Land management agencies hold water rights as an individual person would, and they fall under the heading of "Person" in the adjudication of water rights.

The management of lands adjacent to streams -- whether it involves timber harvesting, grazing, mining or drilling -- has implications for stream water quality. Many uses cause erosion. Erosion of soils leads to sedimentation, increased turbity, perhaps an increase in temperature and quantity of runoff. This is not only significant from a practical standpoint, but from a legal one as well, because a water right is defined by quality factors as well as quantity and time factors.

Acquisition of water rights / Resolution of conflicts

The allocation of water is traditionally a matter of state law, but a limited role for federal government exists. Property, Commerce, Treaty and Supremacy clauses of the Constitution provide ample authority for Congress to legislate on water issues -- remember that valid federal laws will preempt conflicting state laws. Intrastate conflicts are resolved by state water law.

Interstate conflicts: resolution may be by one of three ways:

i. Congressional Apportionment by Legislation
Congress can legislate the allocation of water among states, as it did with regard to the Colorado River, and Congress can affect state water law when it legislates or regulates flows for navigation and flood control purposes, or for water pollution control purposes.
ii. Interstate Compacts
Negotiated by states; require congressional approval before becoming valid.
iii. Judicial Review - Equitable Apportionment
The Supreme Court has original jurisdiction over stream adjudications between states -- interstate controversies -- and appoints a Master to hear the case and issue findings of facts, conclusions, and an order.
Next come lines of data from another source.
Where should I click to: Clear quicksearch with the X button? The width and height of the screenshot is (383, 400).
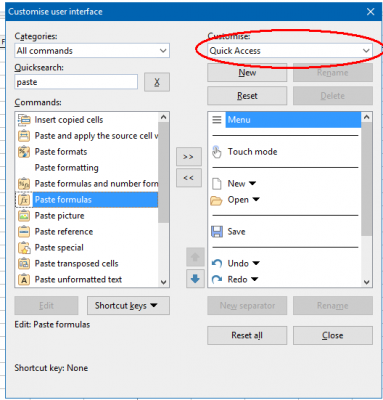click(x=157, y=82)
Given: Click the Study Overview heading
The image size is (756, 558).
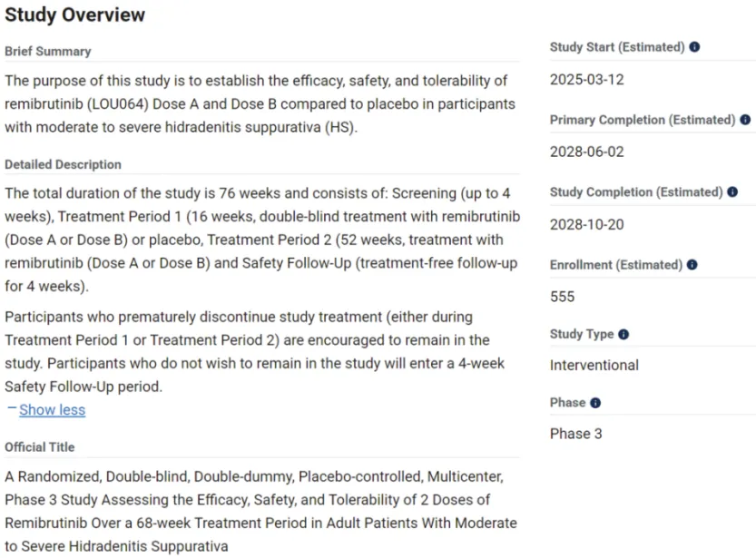Looking at the screenshot, I should click(x=74, y=15).
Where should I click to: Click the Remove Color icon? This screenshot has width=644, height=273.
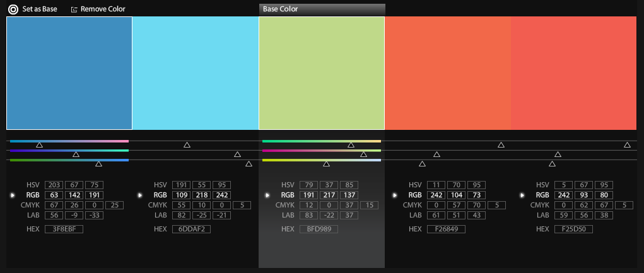(x=74, y=9)
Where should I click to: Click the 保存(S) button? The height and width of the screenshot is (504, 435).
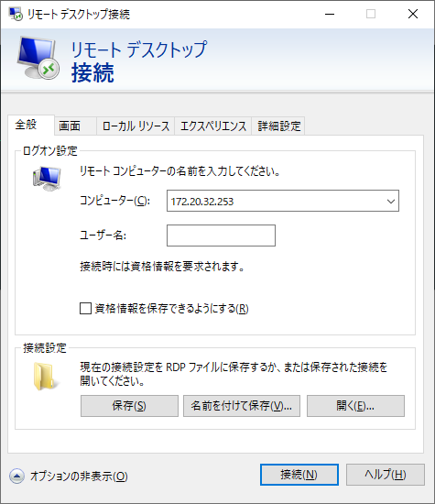[129, 406]
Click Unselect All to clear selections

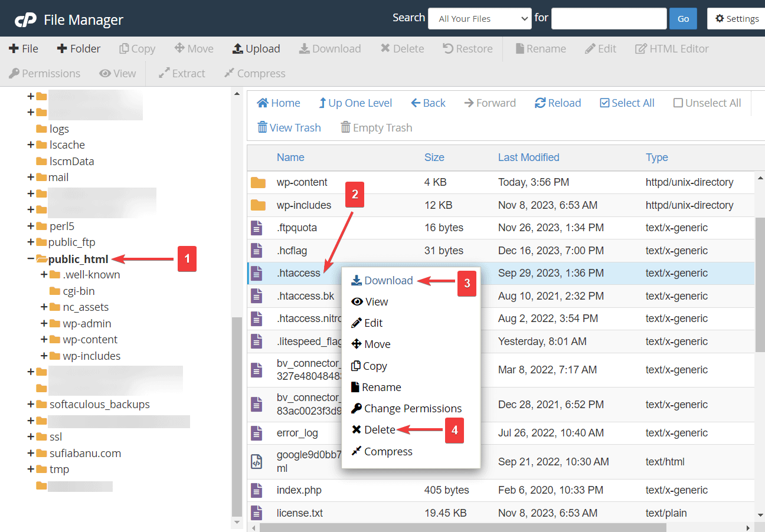707,103
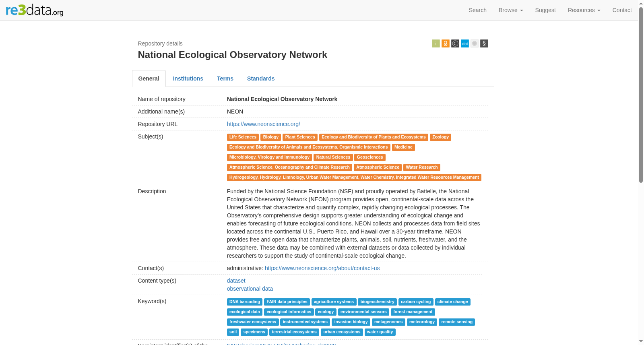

The entire Court then reviews the Master's determinations for a final approval.

3 Systems of Water Law: Riparianism / Prior Appropriation Doctrine / Mixed

1. Riparianism
Derivative of English law, and applicable in eastern states where rivers and water are abundant. With numerous watersheds, sharing a communal resource via allocation based on proportion, fairness, equity, balancing needs makes sense.
English Rule:
"Natural uses" and right of riparian owners to a "natural flow" ; water must return to the stream -- riparian area only; no use outside the watershed.
American Rule:
"Reasonable use" -- nonriparian use is permitted if it meets criteria for reasonable use. Actual damages required for a claim or "call on the river". No title by prescription; such as in adverse possession of land.
2. Prior Appropriation (Colorado) Doctrine
Mining customs were the basis for the doctrine. Key concept: first in time, first in right.

Traditional requirements for a water right include:

  1. Intent to Appropriate
  2. Physical Diversion -- actual diversion
  3. Application to a Beneficial Use -- defined by law -- involved consumption of the water traditionally -- evolving concept
  4. Diligence in building diversion works was required; originally the date pertained to first efforts to construct the diversion works; ie the first acts which would give others notice of the intent to appropriate. Now the date is set by date of the application per statutory filing requirements.
Traditional beneficial uses (see KSAs Chapter 82a e.g.) include:
"Waste" is not allowed, but the definition of waste changes over time.

An appropriative water right is defined by factors such as:

The prior appropriation doctrine also means that:

Water rights are considered to be property which has value and can be transferred by sale or gift. Now in Kansas all transfers of water rights must be approved by the Division of Water Resources which administers all laws pertaining to water resources in Kansas.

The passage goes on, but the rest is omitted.